Melfi, lunedì 15 luglio 2024

Sono appassionato di psicologia jungiana. Sono appassionato di mitologia. Le due vanno a nozze.

Da piccolo, ero affascinato in particolare dalla figura di Chirone, il centauro maestro.

Carl Gustav Jung ha studiato Chirone, perché è un esempio di Guaritore, l’archetipo che cura e che insegna.

Chirone non è come gli altri centauri, rozzi e incolti, molesti e violenti. Chirone è un maestro e sa guarire: tutte le ferite, tranne la sua. La ferita incurabile che gli aveva fatto Ercole. Così Ercole lo ha reso immortale, ma eternamente sofferente.  

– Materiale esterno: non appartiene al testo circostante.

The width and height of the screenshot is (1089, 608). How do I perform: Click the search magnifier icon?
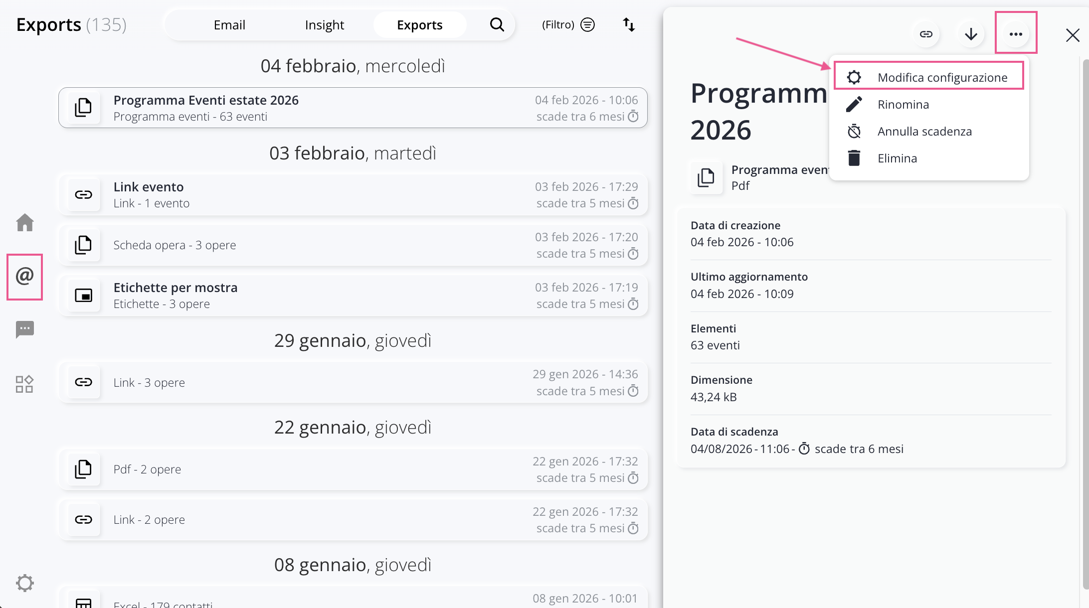[497, 25]
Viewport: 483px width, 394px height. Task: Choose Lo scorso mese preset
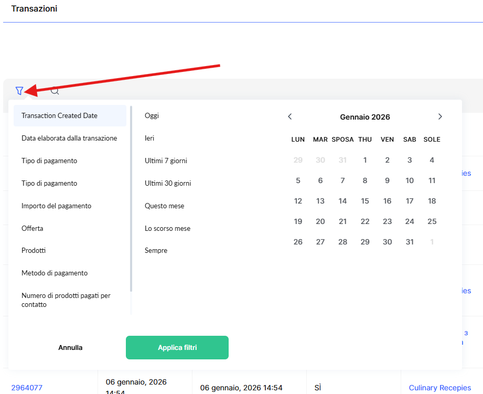167,229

È così che viene fuori l’archetipo del Guaritore ferito: colui che sa curare gli altri facendo tesoro dei propri mali. Non può curare se stesso, ma aiuta chi lo viene a  cercare nella sua grotta.

Fuor di metafora: se ho sofferto, ho subito perdite, mali e sconfitte potrei acquisire la capacità di essere empatico e, soffrendo, soccorrere chi ne ha bisogno quanto me.

È questo il paradosso del guaritore, non a caso un uomo illustre disse un giorno, provocatoriamente: medice, cura te ipsum!

A parte l’automedicazione con cerotto o tachipirina ritengo impresa impossibile curare se stessi. Si ha bisogno del medico. Che sia un familiare, un professionista o un amico, è la mano tesa che ci tira fuori dal fango della sofferenza.

E infine, ecco il dono della ferita: sarò tanto più forte e saprò tanto più aiutare chi mi è accanto quanto imparerò a prendermi cura di me stesso e di ciò che mi fa male.